Exam 1 - ANLY 545

Indicate the simplest and most appropriate test for each of the following situations (2.5% of exam). Please also include your reasoning for choosing the test for partial/full credit:

We wish to compare the speed of a new processor to an older processor for which the mean speed is known.

o For this scenario we will use a One-sample T-test because we are comparing the given mean speed of the old processor with the other samples of data.
We would like to test whether age groups (child, teen, young adult, adult, senior) differ in their enjoyment (a continuo us variable) of a commercial.

o For this case, it’s appropriate to use One-way ANOVA since it compares a constant variable (age groups) against a categorical value (Enjoyment).
We are interested in whether men and women differ in their rates of driving foreign or domestic vehicles.

o In this instance, we should use a Chi - Square Test of Independence because we want to compare two sets of categorical dependents variables.
We have run an experiment looking at the effects of sugar and salt content (both taken at three levels) on reported appetitiveness (i.e., enjoyment of taste: a continuous variable).

o In this occasion a Paired T-test would assess the relationship between the independent variables (Sugar & Salt Content) and the dependent variable (appetitiveness).
Focus groups were randomly assigned to one of two commercials and their likelihood of buying the product advertised was taken on a scale from 0 to 100. We wish to know if the commercials differed in their effectiveness.

o We could use One-way ANOVA test in order to examine the relationship between categorical predictor with two levels (the commercials shown) and a continuous dependent variable (likelihood of buying the product in the scale of 1 to 100) .
We have been observing the outcomes dice thrown on the craps table at our local casino and we have a feeling the dice are loaded (set to land on certain numbers more frequently). We want to test if they are fair dice (equally likely to land on all sides).

o The Chi-Square Goodness of Fit test helps to analyze the proportions of the outcome (in the crabs table) in relation to the data gathered in our observation (randomly rolling the dice).
We have a 20-factor experiment each with three levels (a 320 design). We can only perform one replicate, but we want to know what effects, including interactions, seem to have an impact.

o A Factorial Screening should be used because there is only one replicate of the experiment.
Patients ratings of pain (on a scale of 1 to 100) were taken before and after a drug treatment was given and we want to know if the drug reduced pain significantly.

o A Paired T-Test should be used to check whether the outcome of the drug is dependent to the pain pills.

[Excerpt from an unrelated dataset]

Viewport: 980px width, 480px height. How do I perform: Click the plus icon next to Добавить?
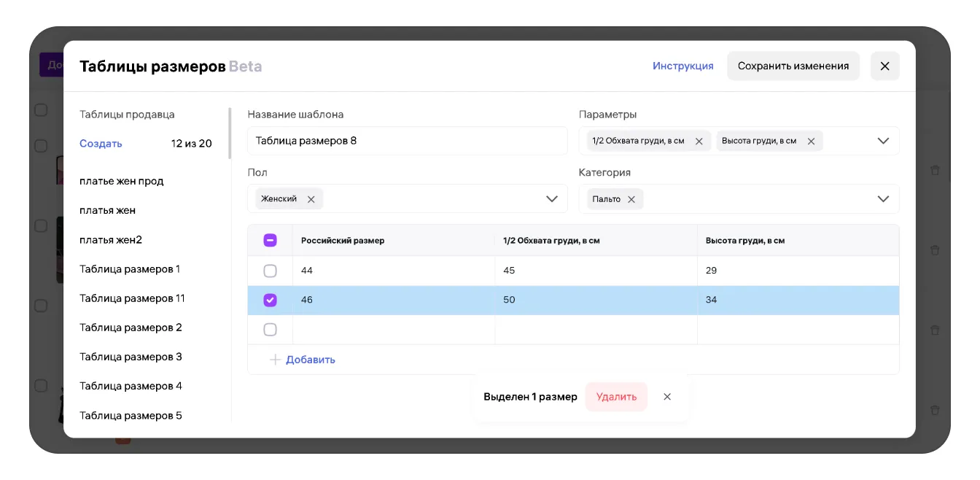(x=275, y=360)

Your food cart sells a meat, a vegetarian, and a vegan dish. Your cart is located near a very busy convention center acting nearly every day as a venue for conferences related to business and entertainment. You have an intuition that there are differences in what each group of attendees prefers for lunch and you would like to see if your intuitions are correct so you can better prepare for each type of event (e.g., prep for more meat dishes during business conferences). You collect data on the numbers of each meal type being bought and what kind of event occurred that day over the past 30 days. The data is below. Perform the most suitable/appropriate analysis and summarize the results (2.5% of exam).

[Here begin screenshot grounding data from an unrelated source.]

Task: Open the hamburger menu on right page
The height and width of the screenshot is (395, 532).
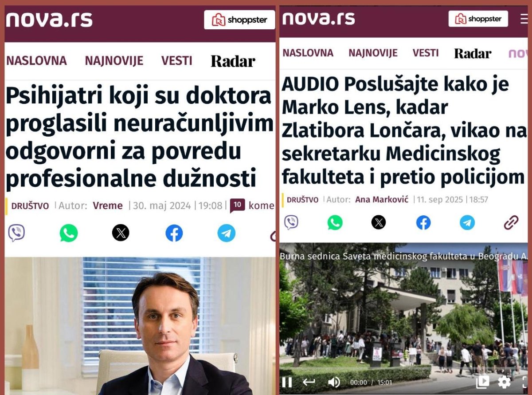Action: [x=524, y=19]
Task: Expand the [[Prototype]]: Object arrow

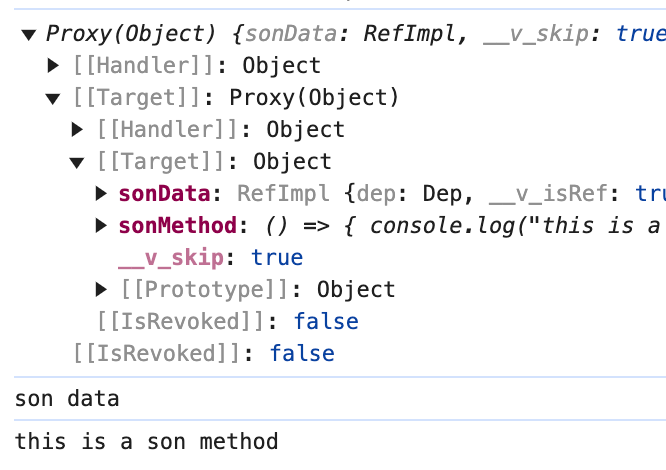Action: click(101, 290)
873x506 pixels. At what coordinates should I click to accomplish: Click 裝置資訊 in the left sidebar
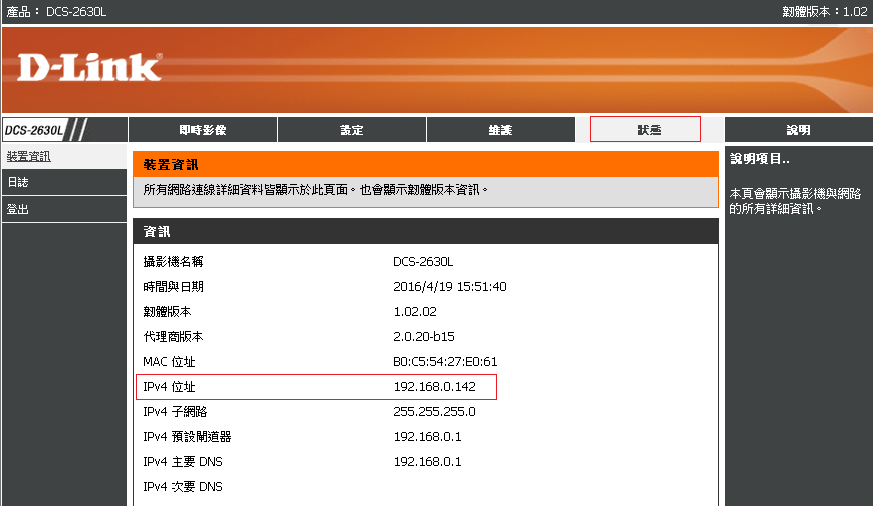29,157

Dish_type= c("Meat","Vegetarian","Vegan","Meat","Vegetarian","Vegan")
Sales= c(155, 120, 5, 200, 300, 100)
Conference = c("Business","Business", "Business","Entertainment", "Entertainment", "Entertainment")
Food_Cart=data.frame(Dish_type,Sales,Conference)
str(Food_Cart)

## 'data.frame':    6 obs. of  3 variables:
##  $ Dish_type : Factor w/ 3 levels "Meat","Vegan",..: 1 3 2 1 3 2
##  $ Sales     : num  155 120 5 200 300 100
##  $ Conference: Factor w/ 2 levels "Business","Entertainment": 1 1 1 2 2 2

boxplot(Food_Cart$Sales~Food_Cart$Conference,main="Sales Per Conference", ylab="Sales")

boxplot(Food_Cart$Sales~Food_Cart$Dish_type, main ="Sales Per Dish", ylab="Sales")

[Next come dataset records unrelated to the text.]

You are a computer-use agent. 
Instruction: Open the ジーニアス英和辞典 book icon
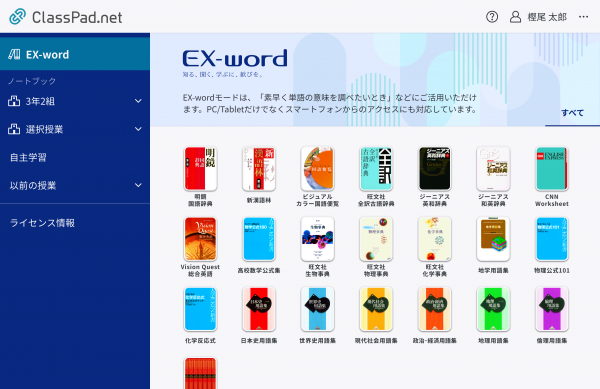pos(434,169)
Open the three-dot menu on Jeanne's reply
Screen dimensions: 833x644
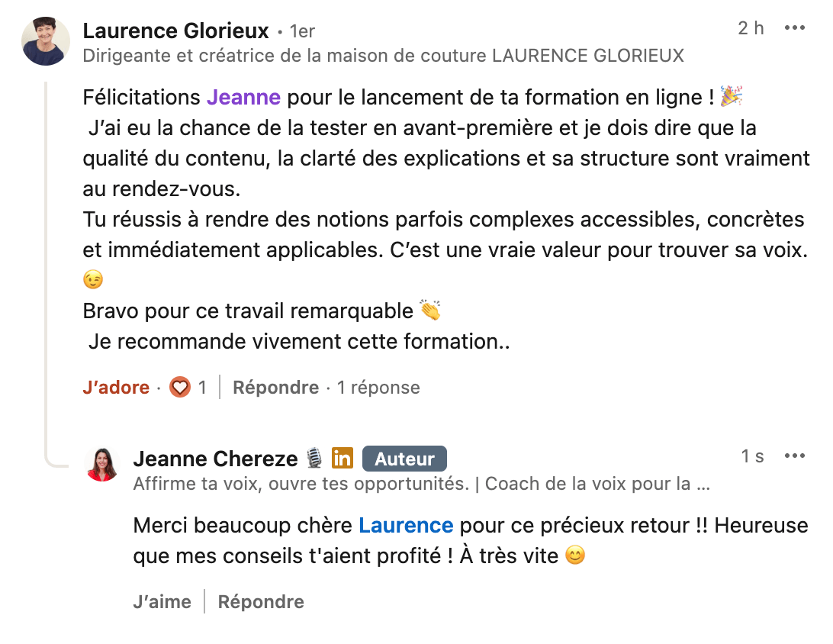tap(794, 456)
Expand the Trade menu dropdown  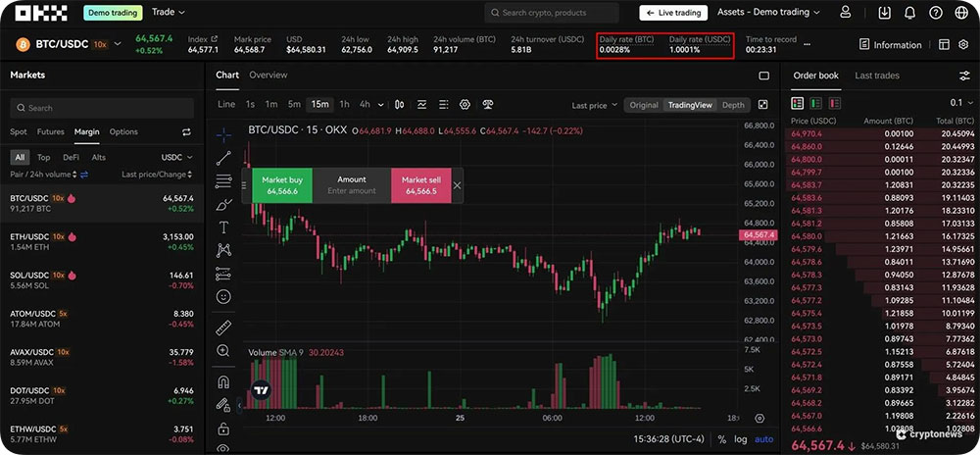(169, 13)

Box plot Conclusions: Just based on the conference type, there are more sales generated in an Entertainment event than a business event. Just Based on the dish type, there are more sales gentared by vegetarian dishes.

pie(Food_Cart$Sales[1:3]/sum(Food_Cart$Sales[1:3]), labels= c("Meat","Vegetarian","Vegan"), main = "Dish Sales in Business Conference" )

pie(Food_Cart$Sales[4:6]/sum(Food_Cart$Sales[4:6]), labels= c("Meat","Vegetarian","Vegan"), main = "Dish Sales in Entertainment Conference" )

Pie Chart Conclusions: Proportionally there is not a spefic dish that generates the most sales per event, since Meat sales more in Business conferences and Vegetarian sales more in entertainment.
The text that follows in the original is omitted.